Calcium carbide is used in carbide lamps. Water dripping on carbide produces acetylene gas, which burns and produces light. While these lamps gave steadier and brighter light than candles, they were dangerous in coal mines, where flammable methane gas made them a serious hazard. The presence of flammable gases in coal mines led to miner safety lamps such as the Davy lamp, in which a wire gauze reduces the risk of methane ignition. Carbide lamps were still used extensively in slate, copper, and tin mines where methane is not a serious hazard. Most miners' lamps have now been replaced by electric lamps.

Carbide lamps are still used for mining in some less wealthy countries, for example in the silver mines near Potosí, Bolivia. Carbide lamps are also still used by some cavers exploring caves and other underground areas, although they are increasingly being replaced in this use by LED lights.

Carbide lamps were also used extensively as headlamps in early automobiles, motorcycles and bicycles, but have been replaced entirely by electric lamps.

===Other uses===
Calcium carbide is sometimes used as a ripening agent, somewhat like ethylene gas. This use is illegal in some countries as, in the production of acetylene from calcium carbide, contamination often leads to trace production of phosphine and arsine. In principle, these impurities can be removed by passing the acetylene gas through acidified copper sulfate solution, but, in developing countries, this precaution is often neglected.

Calcium carbide is used in toy cannons such as the Big-Bang Cannon, as well as in bamboo cannons. In the Netherlands, a popular New Year's Eve tradition in rural areas is to use calcium carbide explosions to blow the lid or a ball off the top of a milk churn.

Calcium carbide, together with calcium phosphide, is used in floating, self-igniting naval signal flares, such as those produced by the Holmes' Marine Life Protection Association.
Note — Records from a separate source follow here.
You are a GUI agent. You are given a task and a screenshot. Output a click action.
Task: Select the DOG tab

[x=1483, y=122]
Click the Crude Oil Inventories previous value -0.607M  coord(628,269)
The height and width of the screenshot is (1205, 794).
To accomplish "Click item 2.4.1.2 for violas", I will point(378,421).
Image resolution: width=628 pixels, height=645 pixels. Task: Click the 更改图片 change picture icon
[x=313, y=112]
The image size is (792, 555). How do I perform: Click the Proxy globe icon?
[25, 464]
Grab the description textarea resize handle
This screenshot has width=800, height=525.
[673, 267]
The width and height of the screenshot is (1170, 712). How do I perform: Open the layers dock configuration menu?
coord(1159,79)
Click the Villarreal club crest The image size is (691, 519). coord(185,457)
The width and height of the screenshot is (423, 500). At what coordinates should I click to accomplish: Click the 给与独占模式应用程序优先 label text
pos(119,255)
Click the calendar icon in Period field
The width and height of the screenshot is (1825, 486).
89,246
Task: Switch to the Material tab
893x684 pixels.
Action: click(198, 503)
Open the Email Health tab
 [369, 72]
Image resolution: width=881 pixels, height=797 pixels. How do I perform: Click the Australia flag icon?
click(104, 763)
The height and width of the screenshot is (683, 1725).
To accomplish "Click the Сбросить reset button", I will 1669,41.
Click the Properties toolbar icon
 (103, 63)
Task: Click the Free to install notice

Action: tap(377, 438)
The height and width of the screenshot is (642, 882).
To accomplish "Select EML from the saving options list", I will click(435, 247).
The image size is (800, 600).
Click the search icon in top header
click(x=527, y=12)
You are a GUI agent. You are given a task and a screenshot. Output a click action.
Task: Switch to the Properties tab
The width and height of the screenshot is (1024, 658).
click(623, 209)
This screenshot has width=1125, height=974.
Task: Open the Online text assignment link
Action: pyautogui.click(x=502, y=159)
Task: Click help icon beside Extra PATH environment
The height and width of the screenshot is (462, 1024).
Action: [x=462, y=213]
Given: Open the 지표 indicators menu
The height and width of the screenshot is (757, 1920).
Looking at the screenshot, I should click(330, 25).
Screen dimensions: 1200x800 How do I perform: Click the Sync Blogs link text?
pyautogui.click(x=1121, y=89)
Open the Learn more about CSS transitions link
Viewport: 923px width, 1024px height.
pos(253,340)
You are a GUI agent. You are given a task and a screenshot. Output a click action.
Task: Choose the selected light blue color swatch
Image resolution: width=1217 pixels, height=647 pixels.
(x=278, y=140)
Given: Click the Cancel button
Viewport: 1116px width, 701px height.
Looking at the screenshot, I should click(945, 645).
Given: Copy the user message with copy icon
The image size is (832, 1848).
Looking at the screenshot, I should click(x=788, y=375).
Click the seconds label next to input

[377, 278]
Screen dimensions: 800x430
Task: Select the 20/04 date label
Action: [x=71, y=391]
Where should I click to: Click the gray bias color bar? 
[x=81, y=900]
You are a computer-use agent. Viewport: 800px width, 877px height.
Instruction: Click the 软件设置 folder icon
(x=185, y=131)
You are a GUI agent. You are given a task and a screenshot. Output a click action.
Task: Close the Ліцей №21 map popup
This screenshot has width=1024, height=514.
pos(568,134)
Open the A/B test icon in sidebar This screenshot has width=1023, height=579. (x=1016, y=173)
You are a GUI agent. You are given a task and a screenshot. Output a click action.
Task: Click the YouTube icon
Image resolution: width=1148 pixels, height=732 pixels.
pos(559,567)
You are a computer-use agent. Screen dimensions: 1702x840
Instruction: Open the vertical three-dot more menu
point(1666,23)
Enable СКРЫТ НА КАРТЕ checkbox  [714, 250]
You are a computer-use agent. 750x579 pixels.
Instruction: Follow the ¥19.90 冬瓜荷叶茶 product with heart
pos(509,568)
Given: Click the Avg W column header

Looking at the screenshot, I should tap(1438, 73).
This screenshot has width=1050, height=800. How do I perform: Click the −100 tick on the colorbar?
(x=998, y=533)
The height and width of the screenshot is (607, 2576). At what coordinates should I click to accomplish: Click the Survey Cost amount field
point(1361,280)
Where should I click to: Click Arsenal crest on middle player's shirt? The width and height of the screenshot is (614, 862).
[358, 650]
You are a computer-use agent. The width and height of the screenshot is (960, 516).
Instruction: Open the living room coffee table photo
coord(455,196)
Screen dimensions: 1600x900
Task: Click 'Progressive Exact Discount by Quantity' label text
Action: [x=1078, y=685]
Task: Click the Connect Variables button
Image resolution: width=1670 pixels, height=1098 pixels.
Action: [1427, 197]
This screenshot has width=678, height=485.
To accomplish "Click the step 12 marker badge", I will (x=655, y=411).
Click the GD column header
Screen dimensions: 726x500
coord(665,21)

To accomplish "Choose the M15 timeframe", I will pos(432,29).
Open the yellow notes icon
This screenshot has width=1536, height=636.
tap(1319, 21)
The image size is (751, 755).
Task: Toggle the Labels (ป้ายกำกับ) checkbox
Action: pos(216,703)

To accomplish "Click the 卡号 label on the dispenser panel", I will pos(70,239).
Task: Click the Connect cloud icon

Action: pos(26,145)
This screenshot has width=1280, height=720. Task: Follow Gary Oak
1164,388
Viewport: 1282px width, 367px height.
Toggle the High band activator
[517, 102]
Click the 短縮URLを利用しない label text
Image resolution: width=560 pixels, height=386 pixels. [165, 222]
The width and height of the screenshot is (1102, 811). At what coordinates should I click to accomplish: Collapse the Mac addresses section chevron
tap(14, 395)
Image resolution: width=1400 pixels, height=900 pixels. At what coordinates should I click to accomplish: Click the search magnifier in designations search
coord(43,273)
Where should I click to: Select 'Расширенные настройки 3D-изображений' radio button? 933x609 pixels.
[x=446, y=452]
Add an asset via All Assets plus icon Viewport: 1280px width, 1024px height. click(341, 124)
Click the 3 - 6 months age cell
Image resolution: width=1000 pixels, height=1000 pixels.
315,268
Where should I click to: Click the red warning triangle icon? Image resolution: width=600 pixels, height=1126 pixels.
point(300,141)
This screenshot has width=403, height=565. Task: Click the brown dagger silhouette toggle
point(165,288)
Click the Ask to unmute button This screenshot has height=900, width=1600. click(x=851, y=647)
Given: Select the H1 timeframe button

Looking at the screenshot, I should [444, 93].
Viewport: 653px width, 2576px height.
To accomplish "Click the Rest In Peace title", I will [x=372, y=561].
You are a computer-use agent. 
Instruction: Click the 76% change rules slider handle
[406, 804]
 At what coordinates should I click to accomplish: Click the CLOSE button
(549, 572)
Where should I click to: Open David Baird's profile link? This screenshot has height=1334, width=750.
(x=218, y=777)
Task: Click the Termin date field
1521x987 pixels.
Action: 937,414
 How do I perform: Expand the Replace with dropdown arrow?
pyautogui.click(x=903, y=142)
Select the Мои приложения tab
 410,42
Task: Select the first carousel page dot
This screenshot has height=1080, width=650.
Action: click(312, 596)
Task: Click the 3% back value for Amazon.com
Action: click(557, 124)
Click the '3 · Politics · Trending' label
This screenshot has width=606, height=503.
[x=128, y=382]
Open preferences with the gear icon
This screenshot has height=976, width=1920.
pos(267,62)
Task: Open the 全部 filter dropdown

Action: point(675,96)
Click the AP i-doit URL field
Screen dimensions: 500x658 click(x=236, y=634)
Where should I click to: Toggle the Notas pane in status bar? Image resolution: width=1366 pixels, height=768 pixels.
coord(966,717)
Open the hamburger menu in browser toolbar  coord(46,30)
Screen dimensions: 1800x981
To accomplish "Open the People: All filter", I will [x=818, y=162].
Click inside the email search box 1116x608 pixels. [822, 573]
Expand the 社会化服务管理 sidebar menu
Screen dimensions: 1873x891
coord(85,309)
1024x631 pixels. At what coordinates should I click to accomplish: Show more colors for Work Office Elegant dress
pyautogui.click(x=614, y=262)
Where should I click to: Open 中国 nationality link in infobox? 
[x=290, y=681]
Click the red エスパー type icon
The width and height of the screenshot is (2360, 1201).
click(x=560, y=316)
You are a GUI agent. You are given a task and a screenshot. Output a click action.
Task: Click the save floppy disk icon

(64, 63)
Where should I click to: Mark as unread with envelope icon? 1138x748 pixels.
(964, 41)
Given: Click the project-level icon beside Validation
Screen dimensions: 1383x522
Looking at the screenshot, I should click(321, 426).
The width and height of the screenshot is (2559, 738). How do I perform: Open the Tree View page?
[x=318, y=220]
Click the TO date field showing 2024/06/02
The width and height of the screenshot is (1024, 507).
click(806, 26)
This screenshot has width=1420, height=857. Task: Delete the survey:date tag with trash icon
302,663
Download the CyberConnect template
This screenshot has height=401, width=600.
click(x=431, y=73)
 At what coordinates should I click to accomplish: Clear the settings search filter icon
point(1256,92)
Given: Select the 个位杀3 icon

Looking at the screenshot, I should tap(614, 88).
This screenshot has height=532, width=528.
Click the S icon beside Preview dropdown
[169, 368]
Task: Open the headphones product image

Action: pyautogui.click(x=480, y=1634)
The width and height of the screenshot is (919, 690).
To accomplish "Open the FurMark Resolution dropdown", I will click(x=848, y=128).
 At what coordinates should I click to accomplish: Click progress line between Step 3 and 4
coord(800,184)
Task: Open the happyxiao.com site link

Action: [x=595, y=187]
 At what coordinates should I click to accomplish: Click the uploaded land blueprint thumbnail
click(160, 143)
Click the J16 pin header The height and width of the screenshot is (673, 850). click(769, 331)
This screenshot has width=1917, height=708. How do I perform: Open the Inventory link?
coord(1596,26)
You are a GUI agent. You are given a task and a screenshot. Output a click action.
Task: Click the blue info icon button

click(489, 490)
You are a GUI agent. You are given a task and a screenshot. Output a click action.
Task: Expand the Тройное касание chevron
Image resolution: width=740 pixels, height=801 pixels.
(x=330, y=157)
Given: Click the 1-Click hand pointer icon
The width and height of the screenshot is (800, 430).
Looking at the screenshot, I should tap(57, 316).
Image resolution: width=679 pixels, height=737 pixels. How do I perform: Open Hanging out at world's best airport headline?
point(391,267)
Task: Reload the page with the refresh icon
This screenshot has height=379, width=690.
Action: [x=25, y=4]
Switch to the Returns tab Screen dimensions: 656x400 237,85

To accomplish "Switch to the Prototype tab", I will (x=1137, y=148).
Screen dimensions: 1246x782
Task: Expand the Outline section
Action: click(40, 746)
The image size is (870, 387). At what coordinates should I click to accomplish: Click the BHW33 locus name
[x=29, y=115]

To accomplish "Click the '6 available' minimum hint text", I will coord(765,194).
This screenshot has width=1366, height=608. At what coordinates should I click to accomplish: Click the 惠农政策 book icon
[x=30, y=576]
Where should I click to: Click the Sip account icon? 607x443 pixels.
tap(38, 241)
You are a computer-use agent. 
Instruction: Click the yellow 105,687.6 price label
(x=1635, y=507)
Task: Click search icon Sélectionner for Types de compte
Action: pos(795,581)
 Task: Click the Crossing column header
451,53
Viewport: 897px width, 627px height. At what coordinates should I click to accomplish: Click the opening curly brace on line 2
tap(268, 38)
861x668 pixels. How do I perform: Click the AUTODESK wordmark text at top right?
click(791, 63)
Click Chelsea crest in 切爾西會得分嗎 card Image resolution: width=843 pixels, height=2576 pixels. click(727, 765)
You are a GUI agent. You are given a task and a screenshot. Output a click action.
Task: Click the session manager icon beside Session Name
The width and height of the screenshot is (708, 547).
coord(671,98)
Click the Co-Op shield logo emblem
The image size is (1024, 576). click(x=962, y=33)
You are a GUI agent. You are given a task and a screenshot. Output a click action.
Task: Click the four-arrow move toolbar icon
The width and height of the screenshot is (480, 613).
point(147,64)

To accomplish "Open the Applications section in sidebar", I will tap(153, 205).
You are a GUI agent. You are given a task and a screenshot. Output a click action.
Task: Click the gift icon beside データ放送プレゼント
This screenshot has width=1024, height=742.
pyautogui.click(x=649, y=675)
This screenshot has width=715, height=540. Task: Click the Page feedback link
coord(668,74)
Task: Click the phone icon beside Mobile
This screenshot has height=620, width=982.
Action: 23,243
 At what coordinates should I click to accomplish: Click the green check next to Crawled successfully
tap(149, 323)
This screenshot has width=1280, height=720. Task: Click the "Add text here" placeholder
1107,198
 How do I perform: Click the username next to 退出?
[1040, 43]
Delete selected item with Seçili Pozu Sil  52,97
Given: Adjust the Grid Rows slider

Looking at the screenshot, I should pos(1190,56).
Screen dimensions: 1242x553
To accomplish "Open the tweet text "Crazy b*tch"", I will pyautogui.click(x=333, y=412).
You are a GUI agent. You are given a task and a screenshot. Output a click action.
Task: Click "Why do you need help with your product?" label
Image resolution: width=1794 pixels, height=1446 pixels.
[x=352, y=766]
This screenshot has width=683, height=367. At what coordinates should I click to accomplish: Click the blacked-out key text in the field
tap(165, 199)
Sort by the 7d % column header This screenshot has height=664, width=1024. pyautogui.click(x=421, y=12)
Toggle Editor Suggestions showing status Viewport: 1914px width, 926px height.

Calcium carbide is used to determine the moisture content of soil. When soil and calcium carbide are mixed in a closed pressure cylinder, the water content in soil reacts with calcium carbide to release acetylene whose pressure can be measured to determine the moisture content.

Calcium carbide is sold commercially as a mole repellent. When it comes into contact with water, the gas produced drives moles away.